Annika Barranti Klein likes books, obviously.   Twitter: @noirbettie

The facts are these: Lee Pace was born in Chickasha, Oklahoma, on March the 25th, 1979. The actor never wanted to be anything else. As a child he lived in Saudi Arabia where his father, an engineer, worked in oil. Later, his family moved to Houston, Texas, where he attended Klein High School, leaving briefly to perform at the Alley Theatre but returning to graduate.

When the actor was an estimated 18 years, 5 months, and 2 weeks old, he began studies at the highly selective Juilliard School. While earning his four-year degree he was cast as the lead in Romeo and Juliet, as Cassius in Julius Caesar, and in various other roles. His Juilliard cohort included actors Anthony Mackey and Tracie Thoms. 

He continued to act after graduation, starring in several off-Broadway plays before being cast in the Bryan Fuller–helmed television series Wonderfalls, which shot in Niagara Falls, on the Canadian side. He recommended his Juilliard friend, Tracie Thoms, for the role of Mahandra, the eventual love interest of his character Aaron, a bookish and atheist PhD student in comparative religions who learns of his sister’s ability (inanimate objects speak to her) and has a spiritual crisis.

When Wonderfalls was struck down in its prime, Pace made three bookish motion pictures, all in a row: Merchant Ivory’s The White Countess, from an original screenplay by novelist Kazuo Ishiguro; Infamous, based on the George Plimpton nonfiction Truman Capote: In Which Various Friends, Enemies, Acquaintances and Detractors Recall His Turbulent Career; and The Fall, a strange original fairy tale from Tarsem Singh in which Pace’s young co-star, played by Catinka Untaru, imagines the vivid stories injured stuntman Roy (Pace) tells her. A few years later he made Miss Pettigrew Lives for a Day, based on the novel by Winifred Watson, in between shooting the Bryan Fuller series Pushing Daisies, a surprisingly queer show in which he starred as pie maker Ned, who could bring the dead back to life but could never touch his sweetheart or let anyone find out she was alive.

DATASET CONTENT:
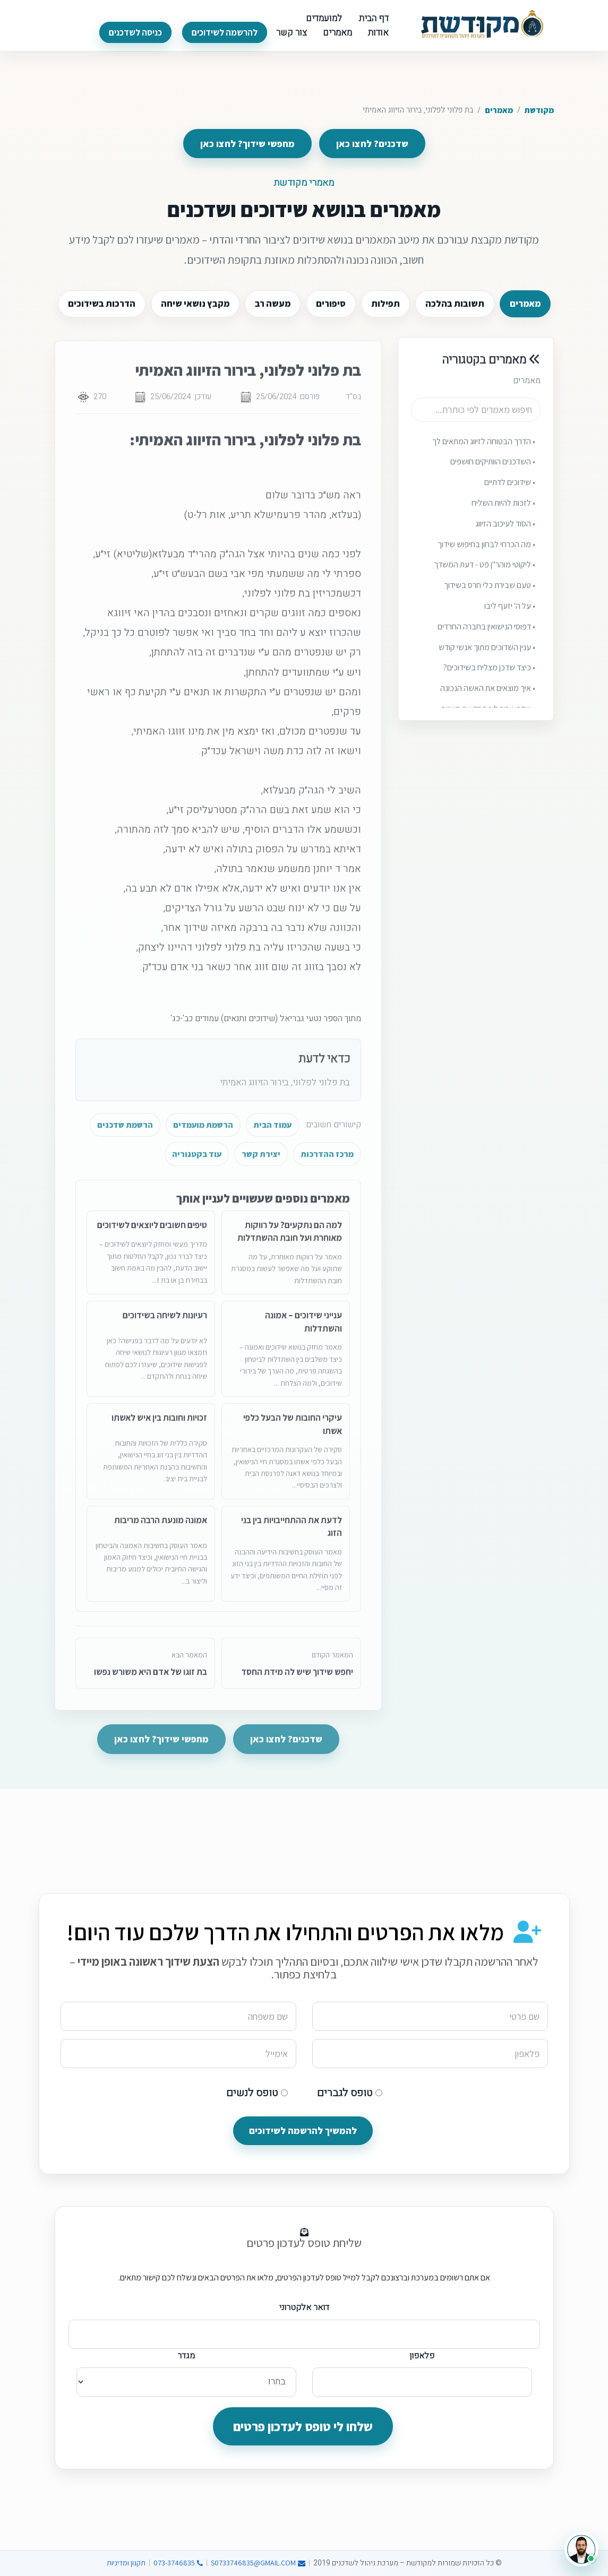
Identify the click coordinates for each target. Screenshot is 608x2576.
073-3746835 (178, 2563)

WRITTEN INSTRUCTION:
Can you summarize the passage about Lee Pace in two sentences?

RESULT FOR THIS TASK:
Lee Pace, born in Chickasha, Oklahoma, in 1979, spent part of his childhood in Saudi Arabia, attended high school in Houston, and then studied at Juilliard. After appearing in off-Broadway plays, he starred in the Bryan Fuller series Wonderfalls and Pushing Daisies and made the films The White Countess, Infamous, The Fall, and Miss Pettigrew Lives for a Day.